ACLU Seeks Records About Laptop Searches At The Border
United States Customs and Border Protection (CBP) policy permits officials to search the laptops and other electronic devices of travelers without suspicion of wrongdoing, according to a Freedom of Information Act (FOIA) request filed today by the American Civil Liberties Union. The ACLU filed the FOIA request with CBP, a component of the Department of Homeland Security (DHS), to learn how CBP's suspicionless search policy, first made public in July 2008, is impacting the constitutional rights of international travelers.

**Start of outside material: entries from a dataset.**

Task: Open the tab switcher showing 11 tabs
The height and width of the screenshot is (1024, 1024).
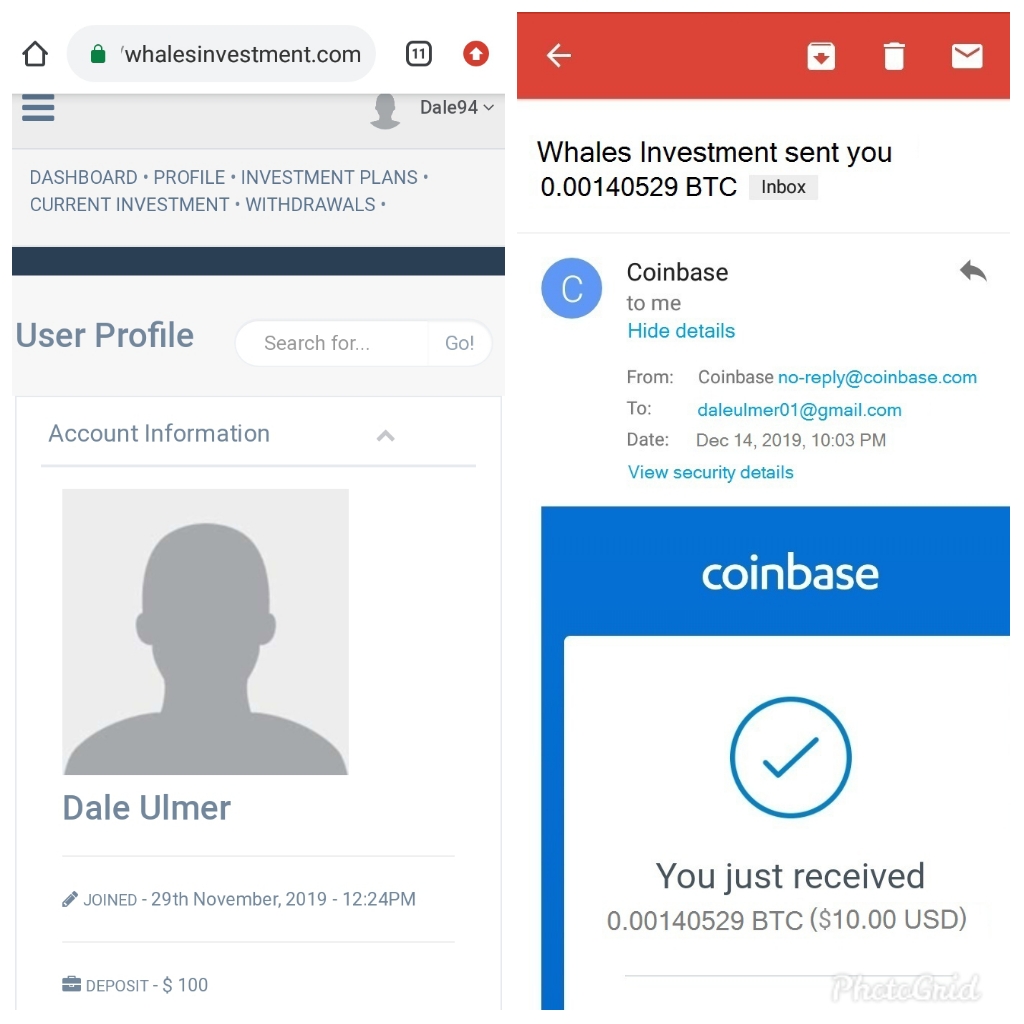Action: point(419,54)
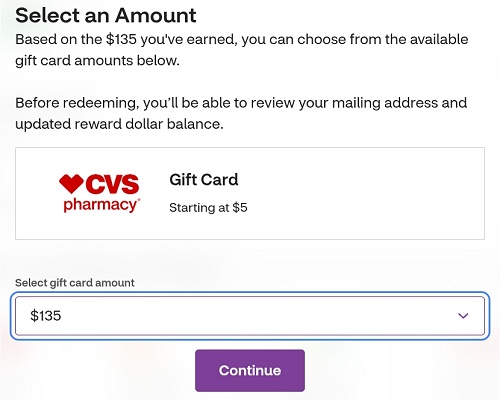
Task: Click the Select an Amount heading
Action: coord(106,15)
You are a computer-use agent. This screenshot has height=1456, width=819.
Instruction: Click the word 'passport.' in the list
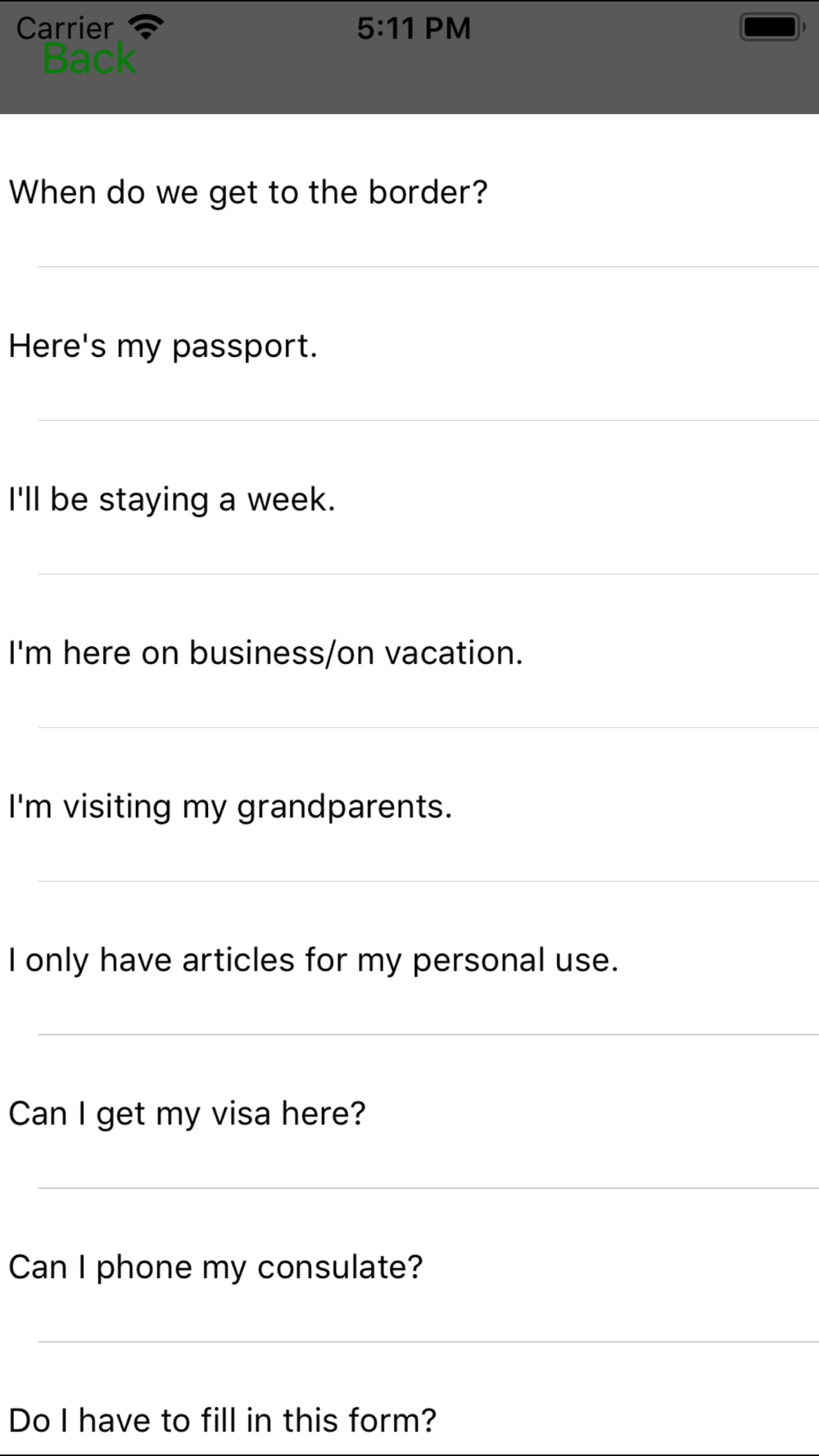(x=244, y=347)
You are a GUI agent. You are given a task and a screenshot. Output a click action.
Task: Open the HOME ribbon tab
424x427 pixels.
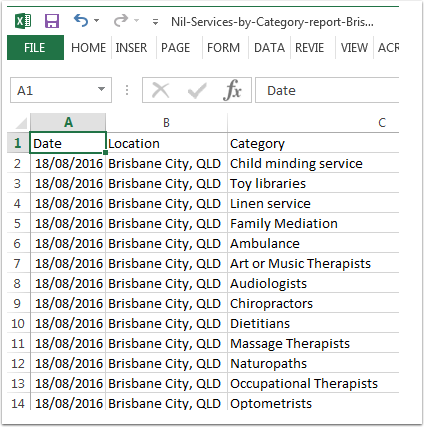click(88, 48)
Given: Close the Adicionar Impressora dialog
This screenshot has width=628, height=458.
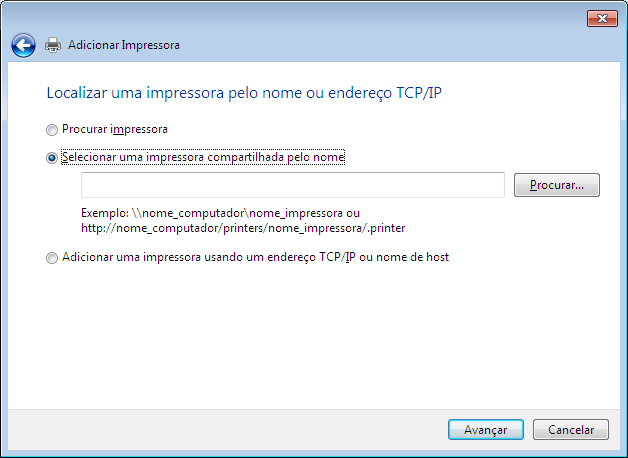Looking at the screenshot, I should tap(602, 18).

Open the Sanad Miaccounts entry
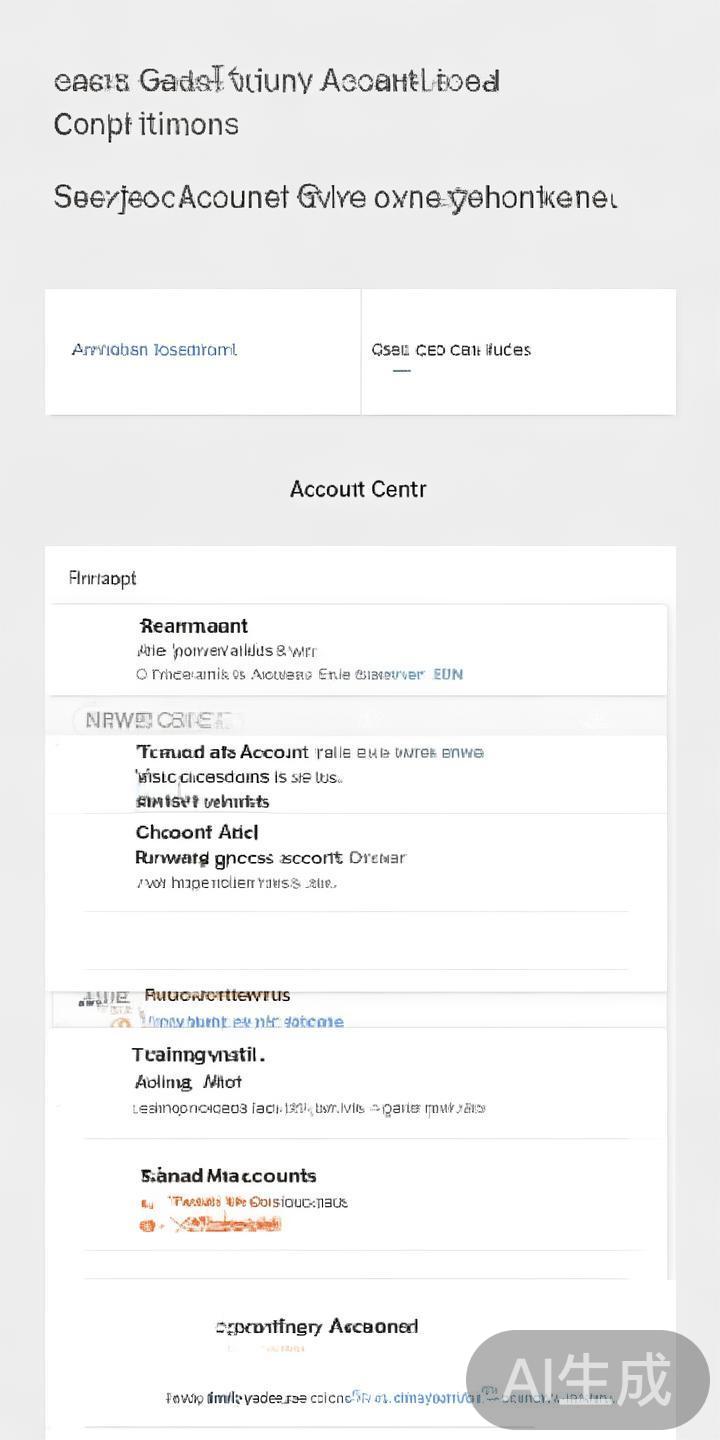click(229, 1176)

"Based on current CBP policy, we have reason to believe innumerable international travelers – including U.S. citizens – have their most personal information searched by government officials and retained by the government indefinitely," said Larry Schwartztol, staff attorney with the ACLU National Security Project. "The disclosure of these records is necessary to better understand the extent to which U.S. border and customs officials may be violating the Constitution."
In July 2008, CBP issued its "Policy Regarding Border Search of Information," which permits CBP to subject travelers to suspicionless searches of information contained in documents and electronic devices, including laptop computers.
According to the ACLU's request, giving the government unchecked authority to search travelers' personal documents and electronic devices is a violation of Fourth Amendment privacy rights and the First Amendment freedoms of speech, inquiry and association.